■ Task goal:
Output the data in full. Keep every entry exactly as written.
* * * * * * * * *
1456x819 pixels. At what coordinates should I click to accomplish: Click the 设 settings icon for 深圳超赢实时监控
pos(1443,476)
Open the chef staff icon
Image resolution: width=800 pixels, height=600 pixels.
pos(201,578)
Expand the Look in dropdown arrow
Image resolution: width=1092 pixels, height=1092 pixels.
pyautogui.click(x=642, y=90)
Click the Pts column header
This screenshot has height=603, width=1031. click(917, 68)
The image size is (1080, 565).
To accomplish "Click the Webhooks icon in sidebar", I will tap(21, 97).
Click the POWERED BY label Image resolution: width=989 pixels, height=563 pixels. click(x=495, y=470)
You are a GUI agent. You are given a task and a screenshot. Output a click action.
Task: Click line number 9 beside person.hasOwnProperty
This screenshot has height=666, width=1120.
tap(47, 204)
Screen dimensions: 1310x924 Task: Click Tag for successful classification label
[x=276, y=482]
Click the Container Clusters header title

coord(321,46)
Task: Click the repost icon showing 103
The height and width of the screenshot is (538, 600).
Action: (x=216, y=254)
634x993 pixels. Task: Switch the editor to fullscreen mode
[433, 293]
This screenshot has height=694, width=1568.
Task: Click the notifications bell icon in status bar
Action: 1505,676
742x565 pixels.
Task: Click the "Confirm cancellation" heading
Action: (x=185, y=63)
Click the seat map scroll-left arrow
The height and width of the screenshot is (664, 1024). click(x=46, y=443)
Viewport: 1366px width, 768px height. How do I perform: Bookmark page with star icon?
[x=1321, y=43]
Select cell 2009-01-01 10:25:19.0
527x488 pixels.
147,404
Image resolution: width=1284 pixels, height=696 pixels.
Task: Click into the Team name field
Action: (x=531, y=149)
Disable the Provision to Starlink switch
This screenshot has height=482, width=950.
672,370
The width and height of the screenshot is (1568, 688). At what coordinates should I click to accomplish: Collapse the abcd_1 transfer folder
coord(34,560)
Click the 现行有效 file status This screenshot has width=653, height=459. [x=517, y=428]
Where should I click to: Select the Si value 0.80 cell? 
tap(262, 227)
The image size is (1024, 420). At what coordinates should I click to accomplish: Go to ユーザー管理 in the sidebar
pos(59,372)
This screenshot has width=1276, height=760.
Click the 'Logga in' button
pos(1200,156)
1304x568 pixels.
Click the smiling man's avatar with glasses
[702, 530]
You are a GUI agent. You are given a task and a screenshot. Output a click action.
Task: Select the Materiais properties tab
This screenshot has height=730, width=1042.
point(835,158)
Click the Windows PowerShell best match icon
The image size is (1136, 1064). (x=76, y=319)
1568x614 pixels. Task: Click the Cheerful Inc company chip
* * * * * * * * *
■ Result of this exercise:
1456x819 pixels. At what coordinates should I click to accomplish: Click the 设 settings icon for 深圳超赢实时监控
pos(1443,476)
Open the chef staff icon
Image resolution: width=800 pixels, height=600 pixels.
pos(201,578)
Expand the Look in dropdown arrow
Image resolution: width=1092 pixels, height=1092 pixels.
pyautogui.click(x=642, y=90)
Click the Pts column header
This screenshot has height=603, width=1031. click(917, 68)
The image size is (1080, 565).
To accomplish "Click the Webhooks icon in sidebar", I will tap(21, 97).
Click the POWERED BY label Image resolution: width=989 pixels, height=563 pixels. click(x=495, y=470)
You are a GUI agent. You are given a task and a screenshot. Output a click action.
Task: Click line number 9 beside person.hasOwnProperty
This screenshot has height=666, width=1120.
tap(47, 204)
Screen dimensions: 1310x924 Task: Click Tag for successful classification label
[x=276, y=482]
Click the Container Clusters header title

coord(321,46)
Task: Click the repost icon showing 103
The height and width of the screenshot is (538, 600).
Action: (x=216, y=254)
634x993 pixels. Task: Switch the editor to fullscreen mode
[433, 293]
This screenshot has height=694, width=1568.
Task: Click the notifications bell icon in status bar
Action: 1505,676
742x565 pixels.
Task: Click the "Confirm cancellation" heading
Action: (x=185, y=63)
Click the seat map scroll-left arrow
The height and width of the screenshot is (664, 1024). click(x=46, y=443)
Viewport: 1366px width, 768px height. How do I perform: Bookmark page with star icon?
[x=1321, y=43]
Select cell 2009-01-01 10:25:19.0
527x488 pixels.
147,404
Image resolution: width=1284 pixels, height=696 pixels.
Task: Click into the Team name field
Action: (x=531, y=149)
Disable the Provision to Starlink switch
This screenshot has height=482, width=950.
672,370
The width and height of the screenshot is (1568, 688). At what coordinates should I click to accomplish: Collapse the abcd_1 transfer folder
coord(34,560)
Click the 现行有效 file status This screenshot has width=653, height=459. [x=517, y=428]
Where should I click to: Select the Si value 0.80 cell? 
tap(262, 227)
The image size is (1024, 420). At what coordinates should I click to accomplish: Go to ユーザー管理 in the sidebar
pos(59,372)
This screenshot has width=1276, height=760.
Click the 'Logga in' button
pos(1200,156)
1304x568 pixels.
Click the smiling man's avatar with glasses
[702, 530]
You are a GUI agent. You are given a task and a screenshot. Output a click action.
Task: Select the Materiais properties tab
This screenshot has height=730, width=1042.
point(835,158)
Click the Windows PowerShell best match icon
The image size is (1136, 1064). (x=76, y=319)
1568x614 pixels. Task: Click the Cheerful Inc company chip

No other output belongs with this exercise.